The bill passed the Senate Judiciary Committee in May but was placed on hold by Sen. Ron Wyden (D-Ore.), who argued it was an overreach that would imperil free speech and innovation on the Internet. A Judiciary spokesman said the bill is a priority but that it is unclear when it will reach the floor.

Bachmann’s spokesman said the congresswoman began hearing from opponents of the legislation in June and noted the bill has not been introduced in the House.

House Intellectual Property sub-panel Chairman Bob Goodlatte (R-Va.) recently told Hillicon he expects to introduce an updated version of the bill in the House some time in the near future, but declined to specify how his bill would differ from the Senate version authored by Judiciary Chairman Patrick Leahy (D-Vt.).

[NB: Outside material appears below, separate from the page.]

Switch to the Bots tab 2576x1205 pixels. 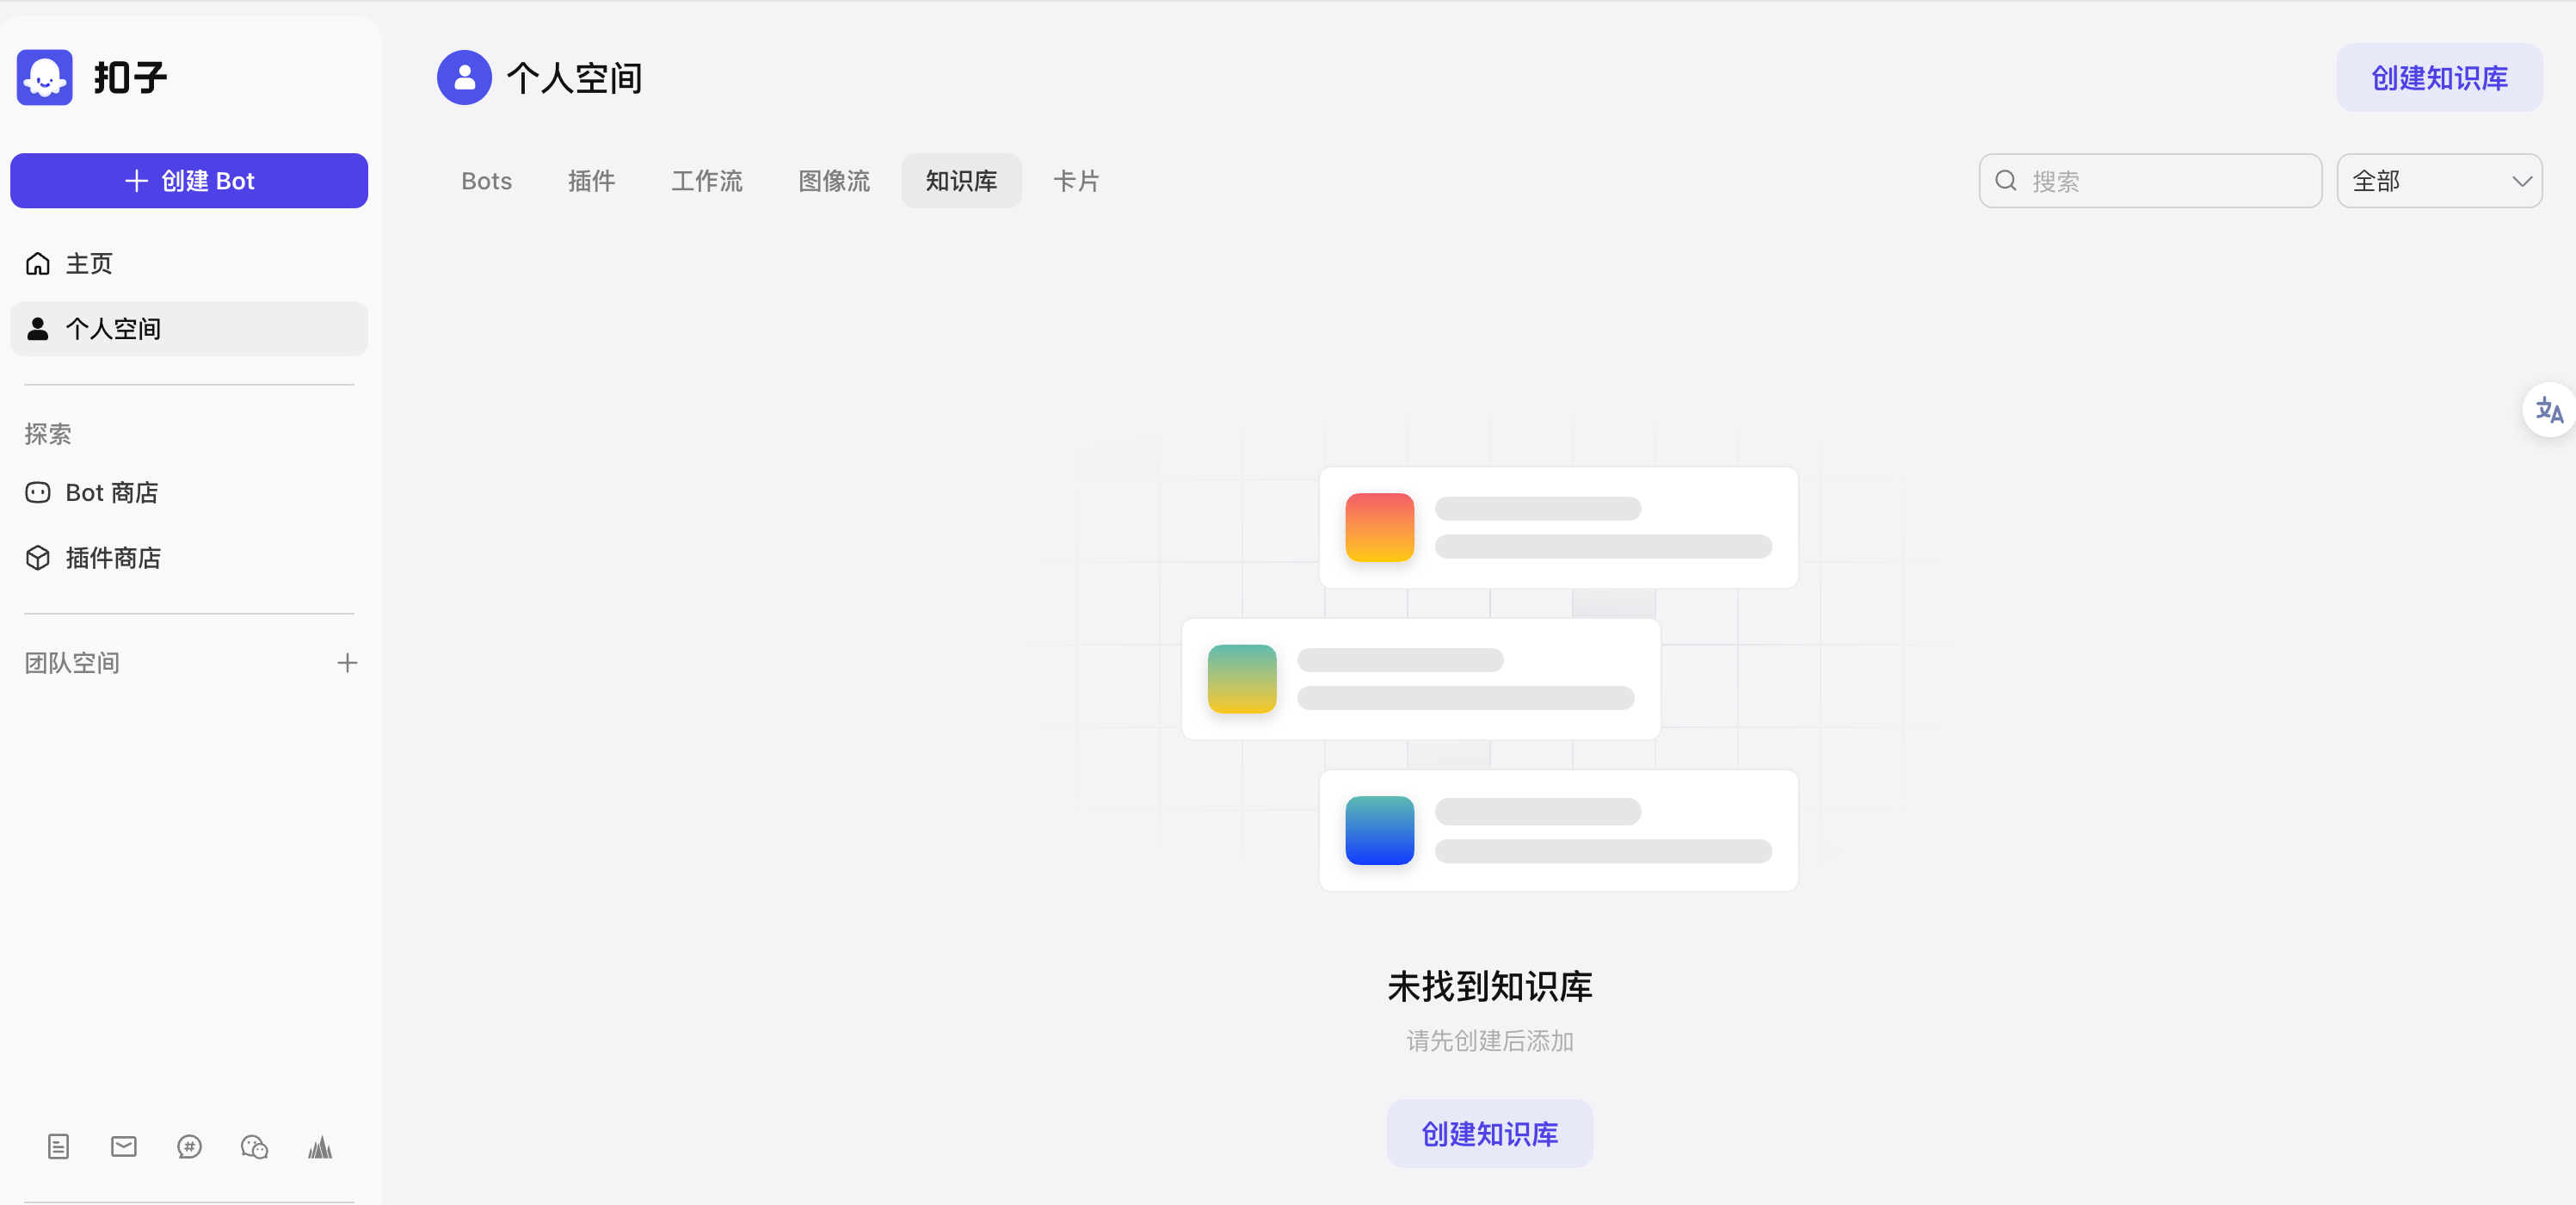pos(486,180)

A host of large firms and business groups have lined up to support the legislation, but opposition has emerged from Web entrepreneurs including the co-founders of Twitter, foursquare and LinkedIn.

Those entrepreneurs argue the bill’s definition of what constitutes a “rogue site” dedicated to copyright infringement is vague, and would likely burden smaller tech firms and start-ups.

The bill would require that such sites be removed from search engines, DNS servers and other third parties. Opponents say it would also allow rights holders to obtain temporary court orders against infringing sites without adequate judicial review.

The Consumer Electronics Association joined two other tech industry groups last week in writing to lawmakers, including Goodlatte and House Judiciary Chairman Lamar Smith (R-Texas), expressing their concern about the bill and its impact on the tech industry.

They ask for stakeholder negotiations to address their concerns, a suggestion that policymakers have been amenable to.